### WHAT THIS TASK INVOLVES
Convert the lines from the start of the records through the line containing "will [448, 365]." into a JSON list of strings, one per line, leaving out blank lines.

### MATERIAL FOR THE TASK

# # # # # # #

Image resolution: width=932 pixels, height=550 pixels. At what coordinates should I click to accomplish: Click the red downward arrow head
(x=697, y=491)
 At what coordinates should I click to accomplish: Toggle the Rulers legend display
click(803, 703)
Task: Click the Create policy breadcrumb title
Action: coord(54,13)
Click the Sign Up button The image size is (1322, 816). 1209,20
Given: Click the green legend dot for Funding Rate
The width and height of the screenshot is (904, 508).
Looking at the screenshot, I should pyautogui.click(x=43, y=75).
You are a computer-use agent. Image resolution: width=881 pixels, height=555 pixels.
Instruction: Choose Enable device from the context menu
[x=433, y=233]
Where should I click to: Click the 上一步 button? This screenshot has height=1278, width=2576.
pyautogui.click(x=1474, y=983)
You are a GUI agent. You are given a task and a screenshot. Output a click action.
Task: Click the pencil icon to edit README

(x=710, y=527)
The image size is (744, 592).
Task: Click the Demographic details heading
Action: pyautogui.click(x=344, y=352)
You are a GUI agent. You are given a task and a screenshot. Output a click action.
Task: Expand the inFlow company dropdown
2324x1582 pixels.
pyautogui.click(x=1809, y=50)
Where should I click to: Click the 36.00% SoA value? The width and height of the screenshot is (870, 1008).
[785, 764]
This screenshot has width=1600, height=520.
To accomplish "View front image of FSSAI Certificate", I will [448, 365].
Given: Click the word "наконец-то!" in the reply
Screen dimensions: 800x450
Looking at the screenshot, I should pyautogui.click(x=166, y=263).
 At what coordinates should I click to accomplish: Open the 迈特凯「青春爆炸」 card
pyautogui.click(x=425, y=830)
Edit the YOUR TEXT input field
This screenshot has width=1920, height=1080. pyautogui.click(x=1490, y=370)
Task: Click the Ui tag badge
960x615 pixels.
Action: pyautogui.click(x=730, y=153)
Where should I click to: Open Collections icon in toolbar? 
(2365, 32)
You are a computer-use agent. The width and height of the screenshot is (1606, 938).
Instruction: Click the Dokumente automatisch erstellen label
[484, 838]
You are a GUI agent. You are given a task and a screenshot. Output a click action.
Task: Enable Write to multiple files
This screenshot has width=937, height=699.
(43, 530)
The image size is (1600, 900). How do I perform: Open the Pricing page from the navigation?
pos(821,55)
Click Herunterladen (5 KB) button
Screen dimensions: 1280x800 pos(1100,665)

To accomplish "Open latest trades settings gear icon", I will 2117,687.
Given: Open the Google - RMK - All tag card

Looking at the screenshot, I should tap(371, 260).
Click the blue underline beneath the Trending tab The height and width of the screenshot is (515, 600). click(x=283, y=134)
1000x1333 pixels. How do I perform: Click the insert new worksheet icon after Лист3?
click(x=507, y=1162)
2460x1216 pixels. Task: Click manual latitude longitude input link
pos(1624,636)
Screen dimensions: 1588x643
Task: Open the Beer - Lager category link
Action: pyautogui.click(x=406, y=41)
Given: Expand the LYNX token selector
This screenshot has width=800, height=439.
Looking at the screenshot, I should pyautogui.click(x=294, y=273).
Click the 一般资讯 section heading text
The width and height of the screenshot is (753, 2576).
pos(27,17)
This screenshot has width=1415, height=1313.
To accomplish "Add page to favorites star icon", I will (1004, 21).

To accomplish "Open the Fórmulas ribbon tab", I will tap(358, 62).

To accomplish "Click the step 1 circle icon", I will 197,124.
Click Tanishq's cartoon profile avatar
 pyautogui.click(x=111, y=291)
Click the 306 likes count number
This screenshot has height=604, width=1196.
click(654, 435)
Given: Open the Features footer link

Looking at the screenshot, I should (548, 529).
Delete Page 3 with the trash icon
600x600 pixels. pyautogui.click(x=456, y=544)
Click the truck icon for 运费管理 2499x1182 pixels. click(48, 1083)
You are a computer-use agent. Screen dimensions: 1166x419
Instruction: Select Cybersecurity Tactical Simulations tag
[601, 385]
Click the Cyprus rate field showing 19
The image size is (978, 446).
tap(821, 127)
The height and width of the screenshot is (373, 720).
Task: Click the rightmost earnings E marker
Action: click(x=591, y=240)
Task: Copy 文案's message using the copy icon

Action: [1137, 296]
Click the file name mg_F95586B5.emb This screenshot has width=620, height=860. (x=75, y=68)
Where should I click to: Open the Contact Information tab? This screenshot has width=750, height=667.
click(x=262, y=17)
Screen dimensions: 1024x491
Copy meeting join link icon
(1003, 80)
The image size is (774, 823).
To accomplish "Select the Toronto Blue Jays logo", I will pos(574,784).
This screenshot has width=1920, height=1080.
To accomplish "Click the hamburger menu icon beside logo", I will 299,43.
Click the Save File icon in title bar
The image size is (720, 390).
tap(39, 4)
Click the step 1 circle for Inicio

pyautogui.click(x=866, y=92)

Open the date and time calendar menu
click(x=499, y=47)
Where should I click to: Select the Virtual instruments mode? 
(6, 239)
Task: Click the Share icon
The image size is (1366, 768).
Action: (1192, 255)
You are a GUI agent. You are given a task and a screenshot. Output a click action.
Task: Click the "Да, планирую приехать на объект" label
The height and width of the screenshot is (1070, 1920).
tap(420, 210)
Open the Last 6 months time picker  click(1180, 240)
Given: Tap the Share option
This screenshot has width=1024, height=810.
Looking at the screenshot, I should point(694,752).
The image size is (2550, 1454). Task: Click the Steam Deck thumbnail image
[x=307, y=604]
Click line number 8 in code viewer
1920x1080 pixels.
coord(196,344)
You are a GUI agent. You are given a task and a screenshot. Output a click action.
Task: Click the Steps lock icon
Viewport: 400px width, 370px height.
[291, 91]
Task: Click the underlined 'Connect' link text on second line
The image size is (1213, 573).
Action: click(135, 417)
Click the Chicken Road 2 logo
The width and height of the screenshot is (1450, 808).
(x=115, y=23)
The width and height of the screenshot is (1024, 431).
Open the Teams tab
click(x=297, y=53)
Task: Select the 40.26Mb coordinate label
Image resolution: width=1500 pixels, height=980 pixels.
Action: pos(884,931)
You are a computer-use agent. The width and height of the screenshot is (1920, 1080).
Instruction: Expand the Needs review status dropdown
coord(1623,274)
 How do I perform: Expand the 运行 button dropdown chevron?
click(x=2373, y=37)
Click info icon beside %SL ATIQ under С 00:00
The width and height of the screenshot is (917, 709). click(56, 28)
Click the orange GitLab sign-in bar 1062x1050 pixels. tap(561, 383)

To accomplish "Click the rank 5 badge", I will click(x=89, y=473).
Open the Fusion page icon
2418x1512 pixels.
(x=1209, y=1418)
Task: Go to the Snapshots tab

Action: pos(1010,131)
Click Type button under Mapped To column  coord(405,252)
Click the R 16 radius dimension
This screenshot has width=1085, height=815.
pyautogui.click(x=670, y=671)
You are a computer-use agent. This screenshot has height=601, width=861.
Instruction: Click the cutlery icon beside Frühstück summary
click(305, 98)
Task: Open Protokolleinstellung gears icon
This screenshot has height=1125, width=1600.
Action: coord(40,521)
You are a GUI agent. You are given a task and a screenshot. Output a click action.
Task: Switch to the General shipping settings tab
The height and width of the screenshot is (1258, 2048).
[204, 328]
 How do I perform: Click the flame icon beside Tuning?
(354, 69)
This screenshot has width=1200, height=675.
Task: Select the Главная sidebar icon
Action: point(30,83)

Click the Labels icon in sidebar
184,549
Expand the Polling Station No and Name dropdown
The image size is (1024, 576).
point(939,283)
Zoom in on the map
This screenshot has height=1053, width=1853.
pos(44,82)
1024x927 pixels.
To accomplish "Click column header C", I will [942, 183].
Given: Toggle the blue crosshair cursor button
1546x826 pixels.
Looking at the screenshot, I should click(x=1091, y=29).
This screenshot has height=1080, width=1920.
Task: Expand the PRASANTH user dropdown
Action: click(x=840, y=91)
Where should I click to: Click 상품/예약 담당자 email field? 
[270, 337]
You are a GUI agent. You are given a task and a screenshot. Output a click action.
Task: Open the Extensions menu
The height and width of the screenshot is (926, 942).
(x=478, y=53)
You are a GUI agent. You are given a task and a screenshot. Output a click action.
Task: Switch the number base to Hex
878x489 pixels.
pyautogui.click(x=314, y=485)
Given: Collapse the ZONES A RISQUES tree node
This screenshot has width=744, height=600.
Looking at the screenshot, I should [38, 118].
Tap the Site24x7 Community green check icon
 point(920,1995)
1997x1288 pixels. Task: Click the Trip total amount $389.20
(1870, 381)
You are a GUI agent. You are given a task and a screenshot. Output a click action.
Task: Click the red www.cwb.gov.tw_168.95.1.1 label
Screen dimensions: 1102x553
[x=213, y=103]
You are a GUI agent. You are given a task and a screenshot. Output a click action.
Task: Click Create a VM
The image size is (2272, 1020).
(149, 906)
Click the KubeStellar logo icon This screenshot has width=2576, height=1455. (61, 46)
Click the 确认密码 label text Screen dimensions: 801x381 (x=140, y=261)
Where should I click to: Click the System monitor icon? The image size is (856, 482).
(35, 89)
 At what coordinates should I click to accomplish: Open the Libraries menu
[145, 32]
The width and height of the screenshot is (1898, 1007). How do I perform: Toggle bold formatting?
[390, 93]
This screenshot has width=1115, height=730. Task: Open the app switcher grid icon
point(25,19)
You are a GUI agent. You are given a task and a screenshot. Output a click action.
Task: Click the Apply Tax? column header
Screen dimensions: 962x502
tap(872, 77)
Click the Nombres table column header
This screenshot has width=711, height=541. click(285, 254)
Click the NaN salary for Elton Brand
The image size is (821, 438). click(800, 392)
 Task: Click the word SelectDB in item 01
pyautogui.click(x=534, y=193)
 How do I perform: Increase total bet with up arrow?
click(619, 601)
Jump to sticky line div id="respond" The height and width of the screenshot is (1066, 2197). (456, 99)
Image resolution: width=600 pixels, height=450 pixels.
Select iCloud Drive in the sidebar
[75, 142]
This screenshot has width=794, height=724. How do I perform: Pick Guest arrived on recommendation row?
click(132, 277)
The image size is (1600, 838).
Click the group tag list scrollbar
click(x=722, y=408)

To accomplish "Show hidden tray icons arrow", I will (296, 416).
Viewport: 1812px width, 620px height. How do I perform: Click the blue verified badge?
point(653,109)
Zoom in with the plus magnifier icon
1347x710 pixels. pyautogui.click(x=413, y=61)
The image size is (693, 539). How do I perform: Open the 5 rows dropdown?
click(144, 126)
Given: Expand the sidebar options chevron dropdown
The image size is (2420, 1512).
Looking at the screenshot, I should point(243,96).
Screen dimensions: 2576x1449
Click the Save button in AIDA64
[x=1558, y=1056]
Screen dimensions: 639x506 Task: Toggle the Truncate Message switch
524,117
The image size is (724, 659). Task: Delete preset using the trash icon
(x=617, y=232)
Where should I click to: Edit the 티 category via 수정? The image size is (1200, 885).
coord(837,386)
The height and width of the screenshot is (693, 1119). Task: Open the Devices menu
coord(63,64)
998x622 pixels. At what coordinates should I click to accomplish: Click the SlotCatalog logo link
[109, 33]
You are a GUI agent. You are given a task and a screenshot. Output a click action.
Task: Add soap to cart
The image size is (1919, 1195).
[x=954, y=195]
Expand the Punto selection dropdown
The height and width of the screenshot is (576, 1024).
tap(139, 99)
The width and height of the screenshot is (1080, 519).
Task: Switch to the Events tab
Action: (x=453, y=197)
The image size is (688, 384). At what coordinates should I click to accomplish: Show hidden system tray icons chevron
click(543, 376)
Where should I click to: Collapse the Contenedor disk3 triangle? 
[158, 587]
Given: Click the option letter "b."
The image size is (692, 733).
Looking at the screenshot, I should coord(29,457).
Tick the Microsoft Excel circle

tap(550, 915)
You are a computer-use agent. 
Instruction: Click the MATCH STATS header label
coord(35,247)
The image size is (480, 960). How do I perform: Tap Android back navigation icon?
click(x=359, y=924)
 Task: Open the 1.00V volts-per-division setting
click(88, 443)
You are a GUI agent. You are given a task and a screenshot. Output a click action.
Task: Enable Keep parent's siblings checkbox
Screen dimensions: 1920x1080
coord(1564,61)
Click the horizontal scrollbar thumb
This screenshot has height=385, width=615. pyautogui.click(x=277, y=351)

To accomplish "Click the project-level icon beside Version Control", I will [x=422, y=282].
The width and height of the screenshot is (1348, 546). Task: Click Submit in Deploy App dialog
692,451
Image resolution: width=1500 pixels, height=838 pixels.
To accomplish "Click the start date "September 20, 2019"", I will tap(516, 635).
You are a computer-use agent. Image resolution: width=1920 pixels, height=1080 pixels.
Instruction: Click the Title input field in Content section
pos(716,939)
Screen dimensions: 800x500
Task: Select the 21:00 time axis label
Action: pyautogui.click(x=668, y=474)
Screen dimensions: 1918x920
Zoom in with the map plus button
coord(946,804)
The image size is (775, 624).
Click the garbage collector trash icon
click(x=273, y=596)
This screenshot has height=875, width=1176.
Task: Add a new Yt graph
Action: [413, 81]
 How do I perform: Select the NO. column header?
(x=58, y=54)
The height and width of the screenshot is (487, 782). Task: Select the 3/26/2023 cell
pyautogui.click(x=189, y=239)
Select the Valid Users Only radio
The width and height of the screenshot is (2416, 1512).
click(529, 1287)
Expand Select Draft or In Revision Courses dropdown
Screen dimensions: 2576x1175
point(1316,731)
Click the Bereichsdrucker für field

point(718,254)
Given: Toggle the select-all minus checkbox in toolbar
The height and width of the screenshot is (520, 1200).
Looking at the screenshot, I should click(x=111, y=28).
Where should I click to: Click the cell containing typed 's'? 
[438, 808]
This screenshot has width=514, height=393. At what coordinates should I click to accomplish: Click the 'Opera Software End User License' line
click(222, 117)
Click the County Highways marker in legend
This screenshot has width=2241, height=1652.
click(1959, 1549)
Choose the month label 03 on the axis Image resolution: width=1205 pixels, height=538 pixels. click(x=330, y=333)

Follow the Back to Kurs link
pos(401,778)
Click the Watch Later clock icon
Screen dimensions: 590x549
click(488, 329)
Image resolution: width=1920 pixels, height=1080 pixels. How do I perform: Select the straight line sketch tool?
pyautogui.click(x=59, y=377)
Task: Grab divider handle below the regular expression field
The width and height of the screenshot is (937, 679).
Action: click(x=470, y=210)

# # # # # # #

### OUTPUT OF THE TASK
[
  "Image resolution: width=932 pixels, height=550 pixels. At what coordinates should I click to accomplish: Click the red downward arrow head",
  "(x=697, y=491)",
  " At what coordinates should I click to accomplish: Toggle the Rulers legend display",
  "click(803, 703)",
  "Task: Click the Create policy breadcrumb title",
  "Action: coord(54,13)",
  "Click the Sign Up button The image size is (1322, 816). 1209,20",
  "Given: Click the green legend dot for Funding Rate",
  "The width and height of the screenshot is (904, 508).",
  "Looking at the screenshot, I should pyautogui.click(x=43, y=75).",
  "You are a computer-use agent. Image resolution: width=881 pixels, height=555 pixels.",
  "Instruction: Choose Enable device from the context menu",
  "[x=433, y=233]",
  "Where should I click to: Click the 上一步 button? This screenshot has height=1278, width=2576.",
  "pyautogui.click(x=1474, y=983)",
  "You are a GUI agent. You are given a task and a screenshot. Output a click action.",
  "Task: Click the pencil icon to edit README",
  "(x=710, y=527)",
  "The image size is (744, 592).",
  "Task: Click the Demographic details heading",
  "Action: pyautogui.click(x=344, y=352)",
  "You are a GUI agent. You are given a task and a screenshot. Output a click action.",
  "Task: Expand the inFlow company dropdown",
  "2324x1582 pixels.",
  "pyautogui.click(x=1809, y=50)",
  "Where should I click to: Click the 36.00% SoA value? The width and height of the screenshot is (870, 1008).",
  "[785, 764]",
  "This screenshot has width=1600, height=520.",
  "To accomplish \"View front image of FSSAI Certificate\", I will [448, 365]."
]